The secret life of grief

Bonanno doesn’t pretend that smiling is a magical elixir or that laughing will cure the hardest-suffering patients. Grief isn’t a single track, he’s found, but a long private journey that splits along three rough paths. Ten percent of us experience “chronic” and relentless grief that demands counseling. Another third or so plunges into deep sadness and gradually begins recovery. But most of us—”between 50 and 60 percent,” Bonanno said—quickly appear to be fine, despite day-to-day fluctuations. Scientists used to consider these patients tragic actors, shoving their feelings into the core of their bodies, where they would only explode with volcanic violence in dreadful ways later in life. But this, Bonanno says, might be the biggest myth of all. “If you think you’re doing okay,” he said, “then you’re doing okay.” …

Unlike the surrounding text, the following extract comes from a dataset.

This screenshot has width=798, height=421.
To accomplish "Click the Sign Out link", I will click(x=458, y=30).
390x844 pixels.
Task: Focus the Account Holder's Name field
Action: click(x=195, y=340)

For the 16 months after her diagnosis, I returned the favor. We never spoke of the food she couldn’t eat, the thick hair she couldn’t grow back, or the weight she couldn’t keep. Instead, riding home from New York once a month and bounding onto her bed, I’d serve a feast of happy stories harvested from a life spent trying not to worry. I cried often, but privately, in the stairway at work, on the train behind a pair of sunglasses, and in my apartment, indulging a memory behind a locked door. But I only lost it twice in front of her, both times trying to say the same thing: What makes me saddest isn’t imagining all the things I’ll miss, but imagining all the things you’ll miss. The wedding dances, the wine-fueled parties, her birthday cards, each emblazoned with ludicrously incorrect ages. For Mom, who drew kinetic energy from every drip of living, as if by photosynthesis, and braved the winter of life with spring in her heart, smiling like a sweet little maniac all the way to the end, cancer was such cosmic robbery.